Their beginning successes, no doubt, then convinced them to venture more, to up the ante — and that seemed to work as well.  At some point, they must have become convinced that the old realities just did not apply.  And it must have been that they found supporters and assistants who seemed to confirm their new beliefs along the way and they lost touch with or severed connections with those who might have challenged their judgment.  As they ventured further and further out on the thin ice, it did not break;  they became more and more confident.  Maybe the ice wasn’t so thin after all.

Another analogy:  if you put frogs in a pot of cold water and then turn on the heat, the frogs will stay in the pot until they die.  There is no signal to warn them of danger, and so they stay put until it is to late.  Indeed, they may well be enjoying their warmer environment as they lose touch with it.  Similarly our consciousness can fail to warn us about a significant shift in our environment, until is too late to change.   

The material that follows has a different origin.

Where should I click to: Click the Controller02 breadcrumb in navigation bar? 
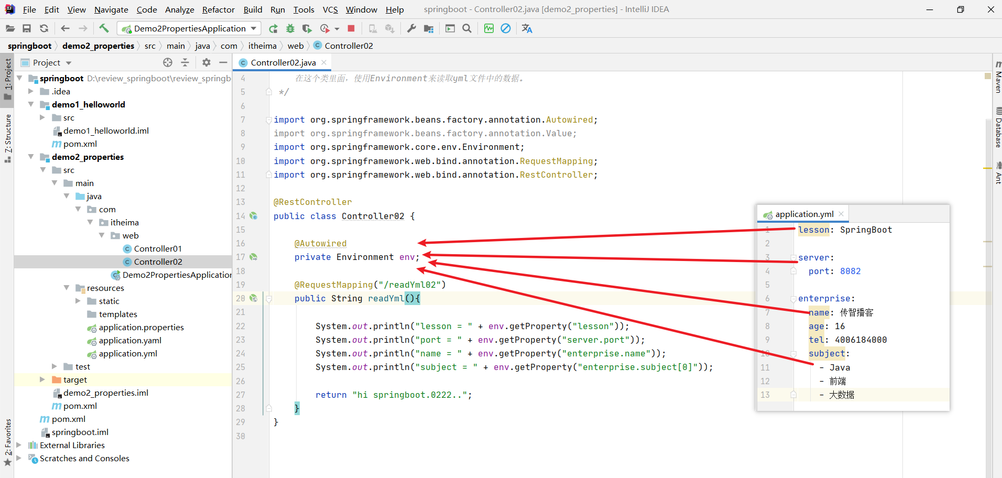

In both cases, it seem clear that there were warning signs;  suspicions were aroused.  Perhaps the lesson here is that others need to be more vigilant in following up the signs of fraud, but also that we need to be more careful to speak up in the presence of delusions.  Fraud of such magnitude requires assistance if not outright collusion.  It remains to be seen who will stand accused or convicted in these cases.  But it cannot be that these were simply individual acts.